Andrews Bryan, Ramsey Joseph, Sánchez-Romero Rubén, Camchong Jazmin, Kummerfeld Erich
Department of Psychiatry & Behavioral Sciences, University of Minnesota, Minneapolis, MN 55454.
Department of Philosophy, Carnegie Mellon University, Pittsburgh, PA 15213.
Adv Neural Inf Process Syst. 2023 Dec;36:63945-63956. Epub 2024 May 30.
Learning graphical conditional independence structures is an important machine learning problem and a cornerstone of causal discovery. However, the accuracy and execution time of learning algorithms generally struggle to scale to problems with hundreds of highly connected variables-for instance, recovering brain networks from fMRI data. We introduce the best order score search (BOSS) and grow-shrink trees (GSTs) for learning directed acyclic graphs (DAGs) in this paradigm. BOSS greedily searches over permutations of variables, using GSTs to construct and score DAGs from permutations. GSTs efficiently cache scores to eliminate redundant calculations.

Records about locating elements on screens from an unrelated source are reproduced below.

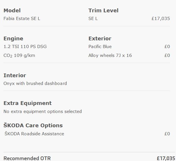Click the Onyx with brushed dashboard entry

[35, 84]
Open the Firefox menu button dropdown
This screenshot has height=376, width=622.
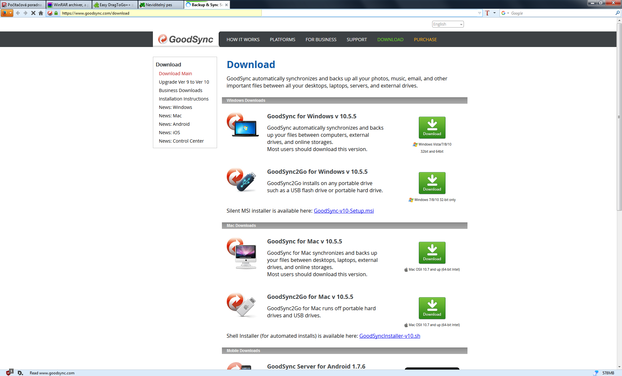(7, 13)
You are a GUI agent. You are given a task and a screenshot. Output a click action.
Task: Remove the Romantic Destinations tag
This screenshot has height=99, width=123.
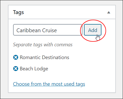pos(16,57)
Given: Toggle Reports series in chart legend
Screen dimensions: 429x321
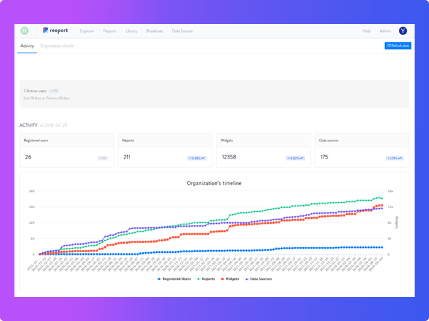Looking at the screenshot, I should [x=204, y=279].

BOSS achieves state-of-the-art performance in accuracy and execution time, comparing favorably to a variety of combinatorial and gradient-based learning algorithms under a broad range of conditions. To demonstrate its practicality, we apply BOSS to two sets of resting-state fMRI data: simulated data with pseudo-empirical noise distributions derived from randomized empirical fMRI cortical signals and clinical data from 3T fMRI scans processed into cortical parcels. BOSS is available for use within the TETRAD project which includes Python and R wrappers.

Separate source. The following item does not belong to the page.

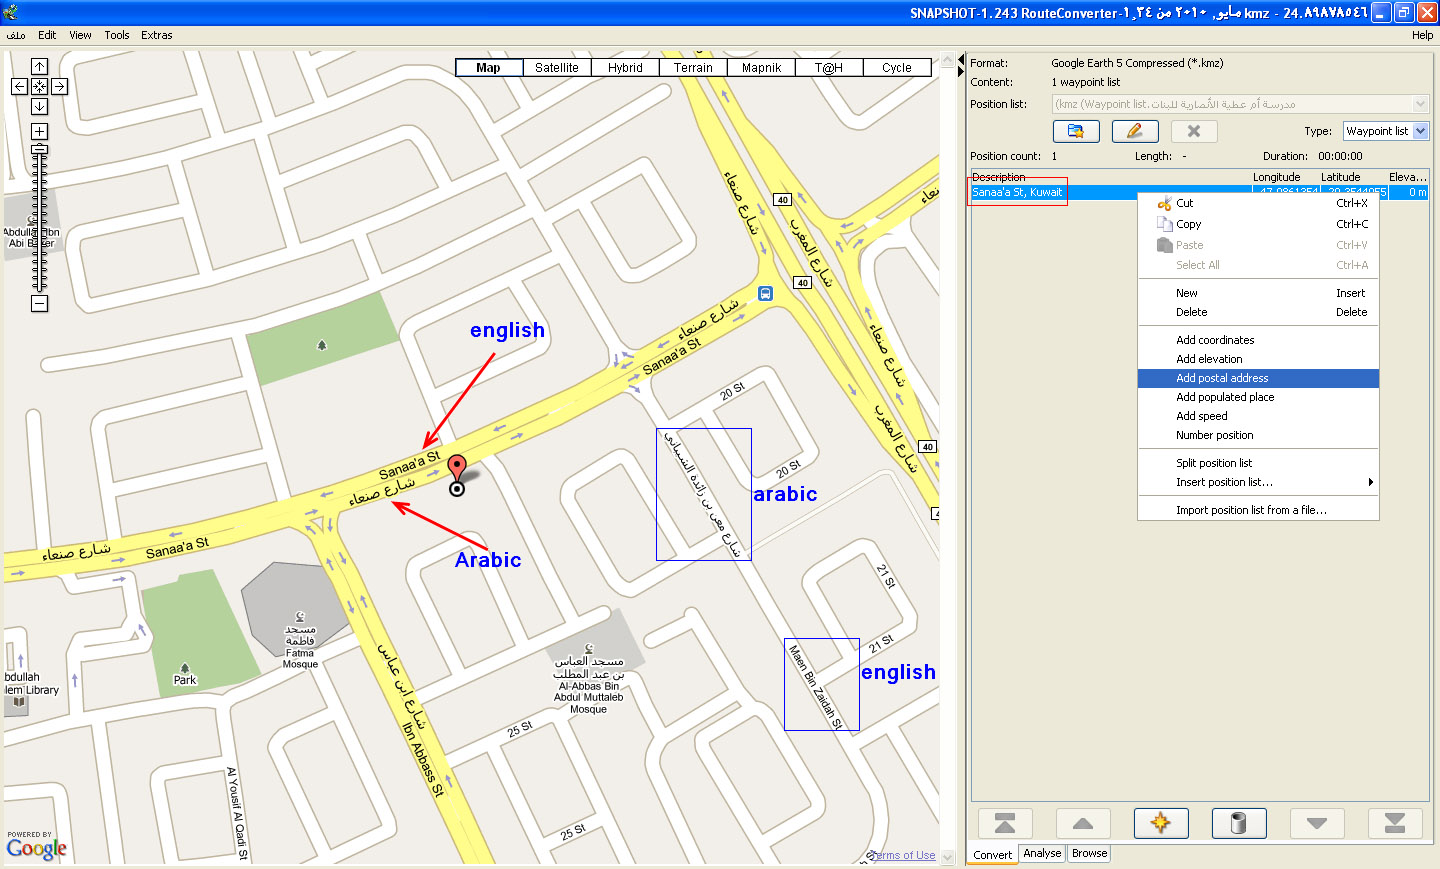
Task: Open the Tools menu
Action: coord(117,35)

学习图形条件独立结构是一个重要的机器学习问题,也是因果发现的基石。然而,学习算法的准确性和执行时间通常难以扩展到具有数百个高度连接变量的问题——例如,从功能磁共振成像(fMRI)数据中恢复脑网络。在此范式下,我们引入了最佳顺序分数搜索(BOSS)和生长收缩树(GST)来学习有向无环图(DAG)。BOSS通过GST从变量排列中构建和评分DAG,贪婪地搜索变量排列。GST有效地缓存分数以消除冗余计算。在广泛的条件下,与各种组合和基于梯度的学习算法相比,BOSS在准确性和执行时间方面都达到了当前的最佳性能。为了证明其实用性,我们将BOSS应用于两组静息态fMRI数据:一组是具有从随机经验性fMRI皮质信号导出的伪经验噪声分布的模拟数据,另一组是经过处理成为皮质包裹的3T fMRI扫描临床数据。BOSS可在TETRAD项目中使用,该项目包括Python和R包装器。